L’approvazione conclude una lunga procedura per adeguare il documento alle richieste dello stesso Ministero ed alle modificazioni legislative che si sono via via succedute nel sistema sanzionatorio che disciplina le forme di responsabilità amministrativa degli enti (associazioni riconosciute e non riconosciute, fondazioni, onlus, etc) per reati che possano essere stati commessi nel loro interesse o a loro vantaggio da soggetti che rivestono posizioni apicali nella loro struttura, da dipendenti o da collaboratori degli stessi enti.

Il testo che ora pubblichiamo nella parte riservata (e che sostituisce quello precedente) è stato approvato dal Ministero della giustizia con provvedimento n. m-dg.DAG.0082307.U del 19 giugno 2013, giudicandolo idoneo al raggiungimento dello scopo fissato dall’art. 6, comma 3, del decreto 231.
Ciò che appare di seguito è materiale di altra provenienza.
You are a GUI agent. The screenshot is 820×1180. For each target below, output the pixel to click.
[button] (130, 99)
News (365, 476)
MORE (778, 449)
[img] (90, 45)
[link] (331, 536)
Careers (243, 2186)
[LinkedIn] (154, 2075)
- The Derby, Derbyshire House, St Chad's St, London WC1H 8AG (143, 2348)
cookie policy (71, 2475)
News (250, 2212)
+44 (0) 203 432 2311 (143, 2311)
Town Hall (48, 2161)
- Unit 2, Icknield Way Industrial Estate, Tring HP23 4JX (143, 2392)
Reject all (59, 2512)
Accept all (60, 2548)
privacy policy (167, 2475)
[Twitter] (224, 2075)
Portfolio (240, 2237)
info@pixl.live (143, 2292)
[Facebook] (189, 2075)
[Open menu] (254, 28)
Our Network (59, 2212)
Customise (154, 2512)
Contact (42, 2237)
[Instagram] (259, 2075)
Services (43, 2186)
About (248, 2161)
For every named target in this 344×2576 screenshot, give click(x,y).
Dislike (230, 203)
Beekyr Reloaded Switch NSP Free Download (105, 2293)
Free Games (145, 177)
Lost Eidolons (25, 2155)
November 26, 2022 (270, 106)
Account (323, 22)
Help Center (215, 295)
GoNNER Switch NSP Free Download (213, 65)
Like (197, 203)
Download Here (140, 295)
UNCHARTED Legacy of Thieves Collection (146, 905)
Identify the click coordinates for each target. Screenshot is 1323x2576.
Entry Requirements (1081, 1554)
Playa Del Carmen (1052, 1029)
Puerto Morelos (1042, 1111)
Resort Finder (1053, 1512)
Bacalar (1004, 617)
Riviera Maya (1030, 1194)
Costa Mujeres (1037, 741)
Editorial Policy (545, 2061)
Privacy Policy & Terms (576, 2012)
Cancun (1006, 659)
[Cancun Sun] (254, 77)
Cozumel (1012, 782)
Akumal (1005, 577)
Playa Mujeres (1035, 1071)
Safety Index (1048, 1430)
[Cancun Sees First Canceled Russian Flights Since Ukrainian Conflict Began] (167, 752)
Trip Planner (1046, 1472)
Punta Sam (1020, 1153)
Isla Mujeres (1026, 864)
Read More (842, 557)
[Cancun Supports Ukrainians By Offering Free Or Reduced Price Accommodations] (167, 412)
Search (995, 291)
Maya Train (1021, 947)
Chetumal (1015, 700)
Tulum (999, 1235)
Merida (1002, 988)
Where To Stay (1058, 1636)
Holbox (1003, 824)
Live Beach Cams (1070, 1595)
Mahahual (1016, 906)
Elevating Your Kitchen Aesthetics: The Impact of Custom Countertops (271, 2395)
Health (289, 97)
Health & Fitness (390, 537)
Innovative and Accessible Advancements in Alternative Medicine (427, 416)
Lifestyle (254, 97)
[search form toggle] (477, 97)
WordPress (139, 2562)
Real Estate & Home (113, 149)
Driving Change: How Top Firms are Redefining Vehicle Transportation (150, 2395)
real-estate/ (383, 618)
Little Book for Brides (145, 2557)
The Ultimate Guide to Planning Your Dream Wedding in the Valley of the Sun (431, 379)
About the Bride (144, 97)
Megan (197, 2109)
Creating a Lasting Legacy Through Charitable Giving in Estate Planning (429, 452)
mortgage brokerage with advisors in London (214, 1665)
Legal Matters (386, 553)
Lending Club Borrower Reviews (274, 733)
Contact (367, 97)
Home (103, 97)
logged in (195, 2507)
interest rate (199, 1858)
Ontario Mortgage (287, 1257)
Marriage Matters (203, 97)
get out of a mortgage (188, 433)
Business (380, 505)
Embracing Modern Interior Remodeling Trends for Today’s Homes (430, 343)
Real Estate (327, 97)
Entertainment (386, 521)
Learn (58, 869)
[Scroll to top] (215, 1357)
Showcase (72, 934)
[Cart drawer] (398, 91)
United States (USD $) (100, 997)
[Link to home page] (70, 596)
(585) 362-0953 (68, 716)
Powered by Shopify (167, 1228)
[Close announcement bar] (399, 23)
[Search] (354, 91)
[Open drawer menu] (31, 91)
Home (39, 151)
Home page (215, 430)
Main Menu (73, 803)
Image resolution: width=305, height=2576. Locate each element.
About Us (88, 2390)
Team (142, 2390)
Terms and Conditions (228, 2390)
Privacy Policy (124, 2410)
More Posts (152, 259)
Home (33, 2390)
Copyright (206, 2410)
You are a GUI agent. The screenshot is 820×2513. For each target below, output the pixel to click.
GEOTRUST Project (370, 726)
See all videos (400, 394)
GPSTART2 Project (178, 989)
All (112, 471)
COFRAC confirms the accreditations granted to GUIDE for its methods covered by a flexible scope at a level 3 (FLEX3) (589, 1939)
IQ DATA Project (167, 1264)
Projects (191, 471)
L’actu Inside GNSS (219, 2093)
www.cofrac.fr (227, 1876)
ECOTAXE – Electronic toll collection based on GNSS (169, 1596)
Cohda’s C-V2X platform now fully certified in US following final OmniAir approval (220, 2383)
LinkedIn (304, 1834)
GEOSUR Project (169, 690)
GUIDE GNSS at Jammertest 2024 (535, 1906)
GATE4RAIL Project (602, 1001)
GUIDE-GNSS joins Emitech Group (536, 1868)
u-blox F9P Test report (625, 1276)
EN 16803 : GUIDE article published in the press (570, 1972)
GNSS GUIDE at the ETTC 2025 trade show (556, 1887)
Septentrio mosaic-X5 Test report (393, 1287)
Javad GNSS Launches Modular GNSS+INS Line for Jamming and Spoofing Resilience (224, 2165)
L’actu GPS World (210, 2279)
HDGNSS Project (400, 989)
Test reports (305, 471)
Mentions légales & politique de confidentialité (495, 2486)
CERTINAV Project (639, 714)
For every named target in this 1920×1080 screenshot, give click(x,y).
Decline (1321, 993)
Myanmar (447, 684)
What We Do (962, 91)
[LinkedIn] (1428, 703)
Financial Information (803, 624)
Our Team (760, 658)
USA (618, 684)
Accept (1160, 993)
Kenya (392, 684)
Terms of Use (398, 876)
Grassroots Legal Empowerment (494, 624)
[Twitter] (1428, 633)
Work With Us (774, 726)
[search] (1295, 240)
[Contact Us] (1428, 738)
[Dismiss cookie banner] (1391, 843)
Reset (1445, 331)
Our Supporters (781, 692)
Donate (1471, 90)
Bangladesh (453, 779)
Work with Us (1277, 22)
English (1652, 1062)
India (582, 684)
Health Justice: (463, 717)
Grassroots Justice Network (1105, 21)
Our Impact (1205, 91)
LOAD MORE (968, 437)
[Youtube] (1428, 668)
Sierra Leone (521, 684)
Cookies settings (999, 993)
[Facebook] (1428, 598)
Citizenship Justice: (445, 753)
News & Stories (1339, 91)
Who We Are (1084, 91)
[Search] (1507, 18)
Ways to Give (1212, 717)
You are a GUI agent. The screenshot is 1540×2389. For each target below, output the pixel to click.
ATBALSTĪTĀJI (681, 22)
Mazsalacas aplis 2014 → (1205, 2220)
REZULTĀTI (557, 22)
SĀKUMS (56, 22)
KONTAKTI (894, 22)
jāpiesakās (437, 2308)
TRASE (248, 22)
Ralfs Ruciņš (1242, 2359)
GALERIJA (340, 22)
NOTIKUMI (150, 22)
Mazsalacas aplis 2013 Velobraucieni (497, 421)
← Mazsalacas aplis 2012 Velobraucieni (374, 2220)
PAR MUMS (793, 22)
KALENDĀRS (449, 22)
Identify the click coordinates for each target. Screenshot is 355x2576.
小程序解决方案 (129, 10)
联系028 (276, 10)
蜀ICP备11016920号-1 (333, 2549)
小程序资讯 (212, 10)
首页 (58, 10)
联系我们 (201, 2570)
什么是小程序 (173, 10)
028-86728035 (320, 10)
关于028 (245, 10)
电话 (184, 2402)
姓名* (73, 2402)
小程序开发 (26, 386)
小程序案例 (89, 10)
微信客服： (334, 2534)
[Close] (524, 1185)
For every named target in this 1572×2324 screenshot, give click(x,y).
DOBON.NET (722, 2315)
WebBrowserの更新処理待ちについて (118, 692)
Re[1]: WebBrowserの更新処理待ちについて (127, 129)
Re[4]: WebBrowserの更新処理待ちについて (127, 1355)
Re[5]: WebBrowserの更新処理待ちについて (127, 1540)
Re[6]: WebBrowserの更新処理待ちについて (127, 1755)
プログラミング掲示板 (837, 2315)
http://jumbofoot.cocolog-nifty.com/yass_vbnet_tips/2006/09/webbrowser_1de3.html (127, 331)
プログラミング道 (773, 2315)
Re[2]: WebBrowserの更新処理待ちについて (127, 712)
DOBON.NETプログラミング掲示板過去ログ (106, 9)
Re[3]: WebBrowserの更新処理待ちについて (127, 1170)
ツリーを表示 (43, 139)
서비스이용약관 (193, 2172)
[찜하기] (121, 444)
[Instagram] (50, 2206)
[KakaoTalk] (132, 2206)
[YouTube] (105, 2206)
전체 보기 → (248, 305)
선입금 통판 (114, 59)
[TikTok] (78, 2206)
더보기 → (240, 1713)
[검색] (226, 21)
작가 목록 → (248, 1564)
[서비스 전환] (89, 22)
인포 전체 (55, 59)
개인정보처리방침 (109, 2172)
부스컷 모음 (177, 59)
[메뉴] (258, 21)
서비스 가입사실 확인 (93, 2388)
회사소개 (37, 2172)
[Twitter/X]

Lo stesso Ministero ha precisato: “Resta impregiudicata ogni valutazione sulle modalità di implementazione del codice e sulla concreta attuazione dei modelli di organizzazione e gestione da parte dei singoli enti”.

Invitiamo gli enti a prendere visione del testo e ad adottarlo con provvedimento formale – che eventualmente introduca, nel pieno rispetto delle leggi, anche ulteriori aspetti o adattamenti in relazione all’attività svolta ed alla propria realtà- e a porre costante attenzione alla sua applicazione.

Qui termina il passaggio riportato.